● DOCUMENT SECTION:
- - - -

OOIDA: Improving highway safety shouldn’t fall to trucks alone
July 23, 2021
When it comes to improving highway safety, truck drivers shouldn’t be the lone focus.
That was one of the messages from OOIDA President Todd Spencer during a July 8 driver retention roundtable hosted by the U.S. Department of Transportation and the U.S. Department of Labor.
Current turnover rates for large long-haul carriers are more than 90%. Spencer and other industry stakeholders said that improving wages was the best way to lower that turnover rate. However, several stakeholders also discussed poor working conditions, such as inadequate driver training and stringent yet ineffective regulations, as part of the problem.
Truck drivers, Spencer said, will support regulations that lead to positive safety outcomes but feel many of the current rules are ineffective and do nothing but create additional stress for the drivers.
“Truck drivers are more concerned with highway safety than anybody else, because they spend their lives out there on the road,” Spencer said.
Preliminary statistics from the National Highway Traffic Safety Administration said that fatality crashes increased by 7.2% in 2020. Even though the amount of traffic decreased because of the COVID-19 pandemic, fatality crashes increased in almost every category. One area where it didn’t increase was with large trucks. With fewer passenger vehicles on the road to deal with, fatal crashes for heavy-duty trucks actually fell by 2%.
While those statistics might suggest that passenger vehicles are the main source of the problem, Spencer noted that the majority of regulations for highway safety are directed at commercial motor vehicles.

- - - -

● ENTRIES SHOWN:

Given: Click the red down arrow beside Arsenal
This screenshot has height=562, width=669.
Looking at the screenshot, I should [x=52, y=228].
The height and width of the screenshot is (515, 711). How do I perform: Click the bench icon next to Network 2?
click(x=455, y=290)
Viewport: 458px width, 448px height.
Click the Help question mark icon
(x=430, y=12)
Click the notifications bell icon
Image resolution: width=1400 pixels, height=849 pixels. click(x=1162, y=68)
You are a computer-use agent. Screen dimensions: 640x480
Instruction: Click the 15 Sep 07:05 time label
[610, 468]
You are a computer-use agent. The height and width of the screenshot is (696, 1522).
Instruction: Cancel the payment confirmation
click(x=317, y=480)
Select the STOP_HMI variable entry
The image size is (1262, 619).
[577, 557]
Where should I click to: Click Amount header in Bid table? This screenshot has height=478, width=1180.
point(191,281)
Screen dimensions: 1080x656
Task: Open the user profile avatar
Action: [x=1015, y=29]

- - - -

● WHAT THE TASK ASKS:
Return the passage of the highway safety article starting at "That was one" and ending at "Department of Labor.", copied word for word.

● WRITTEN SOLUTION:
That was one of the messages from OOIDA President Todd Spencer during a July 8 driver retention roundtable hosted by the U.S. Department of Transportation and the U.S. Department of Labor.